Reproduce the following rows verbatim, line for line, with no changes.
───── Information shown ─────
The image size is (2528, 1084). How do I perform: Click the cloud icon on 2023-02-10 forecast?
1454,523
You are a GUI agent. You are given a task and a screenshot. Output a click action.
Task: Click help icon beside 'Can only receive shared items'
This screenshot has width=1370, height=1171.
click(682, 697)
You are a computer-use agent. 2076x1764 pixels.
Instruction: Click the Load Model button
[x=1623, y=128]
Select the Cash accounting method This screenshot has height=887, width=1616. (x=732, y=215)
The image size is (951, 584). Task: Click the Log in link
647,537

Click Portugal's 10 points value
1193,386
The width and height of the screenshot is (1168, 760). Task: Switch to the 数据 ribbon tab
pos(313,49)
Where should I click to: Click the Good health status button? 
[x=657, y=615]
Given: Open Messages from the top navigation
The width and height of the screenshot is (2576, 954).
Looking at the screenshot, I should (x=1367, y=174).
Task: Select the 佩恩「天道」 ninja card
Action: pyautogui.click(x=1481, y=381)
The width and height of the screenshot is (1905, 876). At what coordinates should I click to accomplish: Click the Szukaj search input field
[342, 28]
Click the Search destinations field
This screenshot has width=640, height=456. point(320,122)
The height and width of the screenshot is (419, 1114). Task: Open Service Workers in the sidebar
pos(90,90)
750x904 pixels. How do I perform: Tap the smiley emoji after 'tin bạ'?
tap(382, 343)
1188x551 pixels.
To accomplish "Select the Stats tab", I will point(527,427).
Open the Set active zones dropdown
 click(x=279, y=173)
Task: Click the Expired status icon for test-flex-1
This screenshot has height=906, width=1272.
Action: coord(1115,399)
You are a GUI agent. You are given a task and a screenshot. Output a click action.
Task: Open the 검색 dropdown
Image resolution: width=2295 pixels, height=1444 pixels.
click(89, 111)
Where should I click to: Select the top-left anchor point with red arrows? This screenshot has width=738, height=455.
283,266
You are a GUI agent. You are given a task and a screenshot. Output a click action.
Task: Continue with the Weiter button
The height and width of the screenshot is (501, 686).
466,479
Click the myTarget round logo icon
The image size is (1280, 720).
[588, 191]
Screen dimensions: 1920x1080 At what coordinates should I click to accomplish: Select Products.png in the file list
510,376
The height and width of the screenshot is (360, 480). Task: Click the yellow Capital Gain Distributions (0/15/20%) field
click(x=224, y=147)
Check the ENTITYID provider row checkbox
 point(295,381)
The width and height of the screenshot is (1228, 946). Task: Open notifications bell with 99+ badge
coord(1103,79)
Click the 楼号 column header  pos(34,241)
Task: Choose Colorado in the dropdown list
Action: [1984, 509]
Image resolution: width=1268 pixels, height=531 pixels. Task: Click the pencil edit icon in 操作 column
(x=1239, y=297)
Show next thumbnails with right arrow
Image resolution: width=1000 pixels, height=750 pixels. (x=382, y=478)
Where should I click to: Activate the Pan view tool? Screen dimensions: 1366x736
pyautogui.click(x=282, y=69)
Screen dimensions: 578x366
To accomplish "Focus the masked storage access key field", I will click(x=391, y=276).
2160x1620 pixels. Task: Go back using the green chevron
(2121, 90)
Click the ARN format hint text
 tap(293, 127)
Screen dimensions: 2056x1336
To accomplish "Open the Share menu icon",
─────
## Solution for this problem
The image size is (2528, 1084). How do I perform: Click the cloud icon on 2023-02-10 forecast?
1454,523
You are a GUI agent. You are given a task and a screenshot. Output a click action.
Task: Click help icon beside 'Can only receive shared items'
This screenshot has width=1370, height=1171.
click(682, 697)
You are a computer-use agent. 2076x1764 pixels.
Instruction: Click the Load Model button
[x=1623, y=128]
Select the Cash accounting method This screenshot has height=887, width=1616. (x=732, y=215)
The image size is (951, 584). Task: Click the Log in link
647,537

Click Portugal's 10 points value
1193,386
The width and height of the screenshot is (1168, 760). Task: Switch to the 数据 ribbon tab
pos(313,49)
Where should I click to: Click the Good health status button? 
[x=657, y=615]
Given: Open Messages from the top navigation
The width and height of the screenshot is (2576, 954).
Looking at the screenshot, I should (x=1367, y=174).
Task: Select the 佩恩「天道」 ninja card
Action: pyautogui.click(x=1481, y=381)
The width and height of the screenshot is (1905, 876). At what coordinates should I click to accomplish: Click the Szukaj search input field
[342, 28]
Click the Search destinations field
This screenshot has width=640, height=456. point(320,122)
The height and width of the screenshot is (419, 1114). Task: Open Service Workers in the sidebar
pos(90,90)
750x904 pixels. How do I perform: Tap the smiley emoji after 'tin bạ'?
tap(382, 343)
1188x551 pixels.
To accomplish "Select the Stats tab", I will point(527,427).
Open the Set active zones dropdown
 click(x=279, y=173)
Task: Click the Expired status icon for test-flex-1
This screenshot has height=906, width=1272.
Action: coord(1115,399)
You are a GUI agent. You are given a task and a screenshot. Output a click action.
Task: Open the 검색 dropdown
Image resolution: width=2295 pixels, height=1444 pixels.
click(89, 111)
Where should I click to: Select the top-left anchor point with red arrows? This screenshot has width=738, height=455.
283,266
You are a GUI agent. You are given a task and a screenshot. Output a click action.
Task: Continue with the Weiter button
The height and width of the screenshot is (501, 686).
466,479
Click the myTarget round logo icon
The image size is (1280, 720).
[588, 191]
Screen dimensions: 1920x1080 At what coordinates should I click to accomplish: Select Products.png in the file list
510,376
The height and width of the screenshot is (360, 480). Task: Click the yellow Capital Gain Distributions (0/15/20%) field
click(x=224, y=147)
Check the ENTITYID provider row checkbox
 point(295,381)
The width and height of the screenshot is (1228, 946). Task: Open notifications bell with 99+ badge
coord(1103,79)
Click the 楼号 column header  pos(34,241)
Task: Choose Colorado in the dropdown list
Action: [1984, 509]
Image resolution: width=1268 pixels, height=531 pixels. Task: Click the pencil edit icon in 操作 column
(x=1239, y=297)
Show next thumbnails with right arrow
Image resolution: width=1000 pixels, height=750 pixels. (x=382, y=478)
Where should I click to: Activate the Pan view tool? Screen dimensions: 1366x736
pyautogui.click(x=282, y=69)
Screen dimensions: 578x366
To accomplish "Focus the masked storage access key field", I will click(x=391, y=276).
2160x1620 pixels. Task: Go back using the green chevron
(2121, 90)
Click the ARN format hint text
 tap(293, 127)
Screen dimensions: 2056x1336
To accomplish "Open the Share menu icon",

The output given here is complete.